* Prompt *
Nothing but the lines below from the one that contains "Viewport: 982px width, 446px height." through the one that contains "540x405 pixels." should be retyped, exactly and including both ends. Do not include pictures.

[Pixel coordinate grounding data]
[Start of Attachment]
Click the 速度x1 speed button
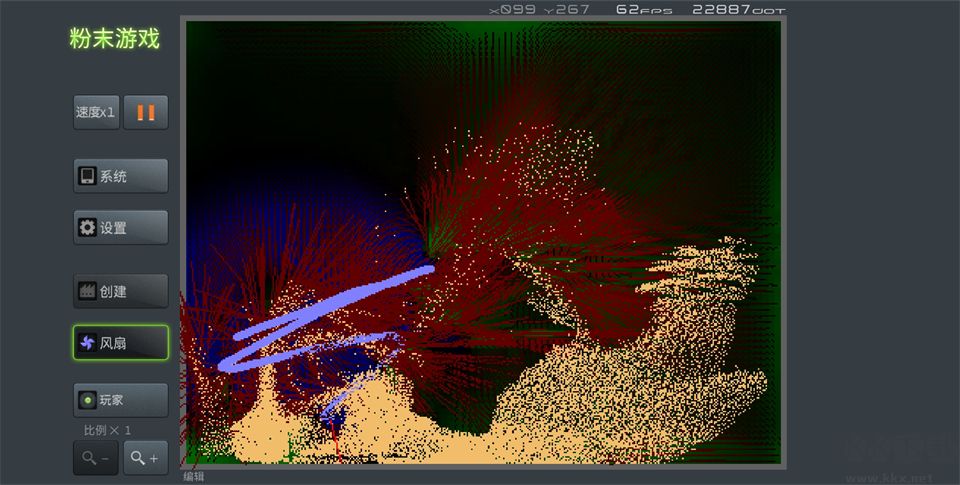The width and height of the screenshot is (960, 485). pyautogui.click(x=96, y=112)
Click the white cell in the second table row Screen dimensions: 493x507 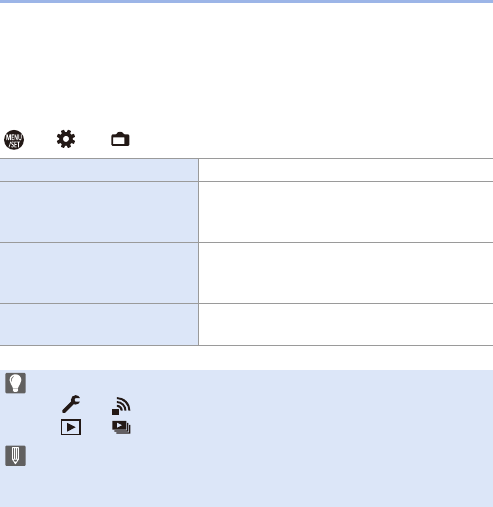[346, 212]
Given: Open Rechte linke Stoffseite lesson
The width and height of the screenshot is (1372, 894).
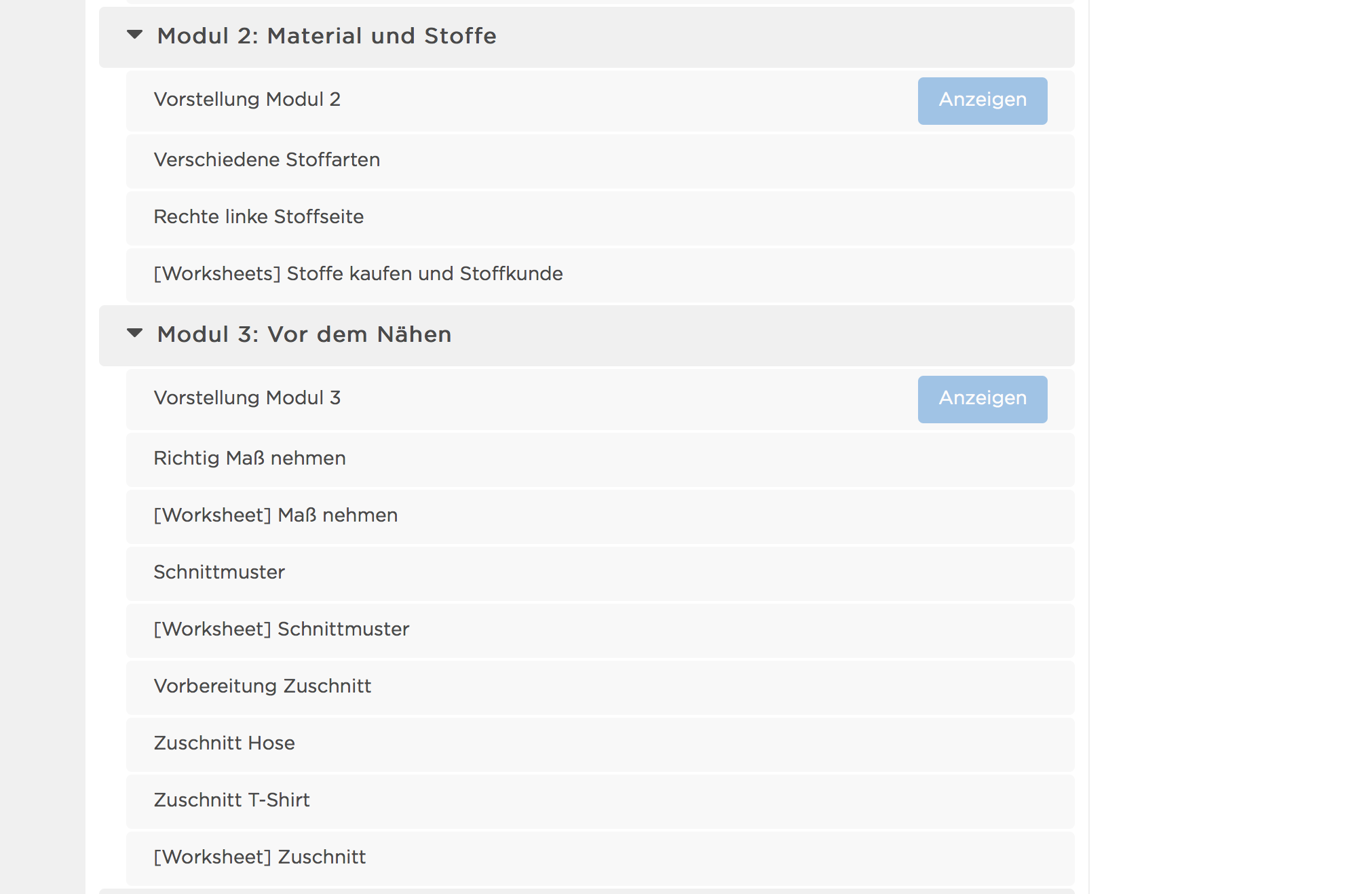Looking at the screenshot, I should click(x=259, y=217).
[End of Attachment]
[Start of Attachment]
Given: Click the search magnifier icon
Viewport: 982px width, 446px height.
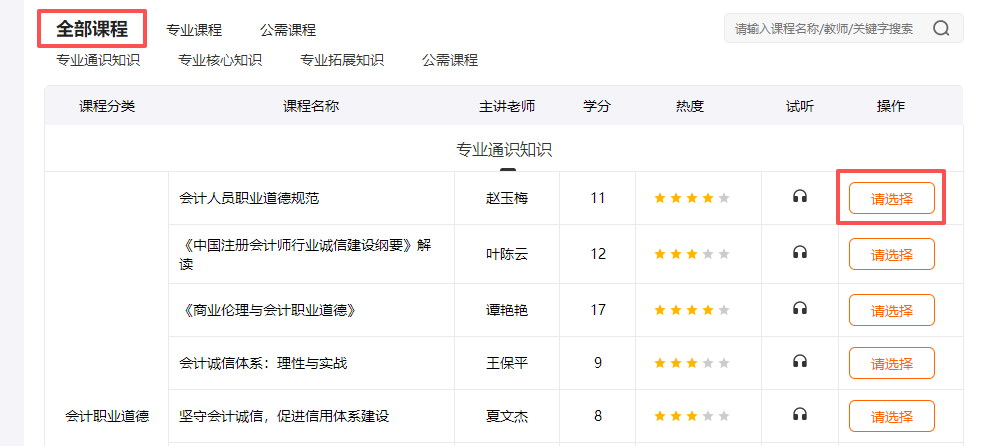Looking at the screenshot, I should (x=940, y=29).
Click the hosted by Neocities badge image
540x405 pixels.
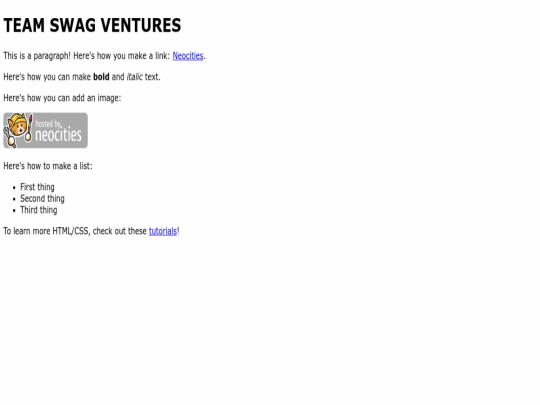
[End of Attachment]
* Exercise result *
Viewport: 982px width, 446px height.
Looking at the screenshot, I should (x=940, y=29).
Click the hosted by Neocities badge image
540x405 pixels.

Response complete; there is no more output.